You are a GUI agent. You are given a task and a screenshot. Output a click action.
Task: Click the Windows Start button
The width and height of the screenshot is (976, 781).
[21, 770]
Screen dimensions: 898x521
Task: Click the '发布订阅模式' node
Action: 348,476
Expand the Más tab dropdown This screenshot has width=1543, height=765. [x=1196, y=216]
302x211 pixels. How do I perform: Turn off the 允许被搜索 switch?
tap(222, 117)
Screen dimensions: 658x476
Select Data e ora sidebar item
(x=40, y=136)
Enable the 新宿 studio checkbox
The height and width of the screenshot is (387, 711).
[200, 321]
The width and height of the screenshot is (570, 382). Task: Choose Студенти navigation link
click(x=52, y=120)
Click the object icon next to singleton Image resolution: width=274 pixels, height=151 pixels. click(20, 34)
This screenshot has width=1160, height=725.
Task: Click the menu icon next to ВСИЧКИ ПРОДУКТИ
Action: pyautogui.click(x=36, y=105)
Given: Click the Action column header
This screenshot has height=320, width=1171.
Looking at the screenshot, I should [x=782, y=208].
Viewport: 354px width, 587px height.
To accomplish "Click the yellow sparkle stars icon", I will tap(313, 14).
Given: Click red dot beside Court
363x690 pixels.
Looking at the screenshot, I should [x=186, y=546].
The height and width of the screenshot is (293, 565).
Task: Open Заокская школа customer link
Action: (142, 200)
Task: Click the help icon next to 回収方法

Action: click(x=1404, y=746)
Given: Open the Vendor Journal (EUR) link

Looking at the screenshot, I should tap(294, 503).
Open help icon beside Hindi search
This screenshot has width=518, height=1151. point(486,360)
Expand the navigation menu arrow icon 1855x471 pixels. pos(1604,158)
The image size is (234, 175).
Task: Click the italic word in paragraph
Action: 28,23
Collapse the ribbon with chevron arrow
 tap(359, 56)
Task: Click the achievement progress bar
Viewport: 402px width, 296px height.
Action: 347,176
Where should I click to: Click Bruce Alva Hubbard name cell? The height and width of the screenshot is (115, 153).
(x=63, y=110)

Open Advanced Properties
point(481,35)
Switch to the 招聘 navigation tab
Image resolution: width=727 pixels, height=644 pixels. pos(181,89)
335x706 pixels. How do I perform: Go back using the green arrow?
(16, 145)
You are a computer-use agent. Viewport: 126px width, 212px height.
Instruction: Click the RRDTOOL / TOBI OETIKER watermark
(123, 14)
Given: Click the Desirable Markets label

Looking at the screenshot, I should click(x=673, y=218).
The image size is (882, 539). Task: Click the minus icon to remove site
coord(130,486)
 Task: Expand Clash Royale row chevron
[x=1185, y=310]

» **Task to complete**
For the listing above, print only the lines starting at the line containing "Viewport: 402px width, 296px height." and ending at the line containing "You are a computer-use", exactly, both included.

» **Task result**
Viewport: 402px width, 296px height.
Action: 347,176
Where should I click to: Click Bruce Alva Hubbard name cell? The height and width of the screenshot is (115, 153).
(x=63, y=110)

Open Advanced Properties
point(481,35)
Switch to the 招聘 navigation tab
Image resolution: width=727 pixels, height=644 pixels. pos(181,89)
335x706 pixels. How do I perform: Go back using the green arrow?
(16, 145)
You are a computer-use agent. Viewport: 126px width, 212px height.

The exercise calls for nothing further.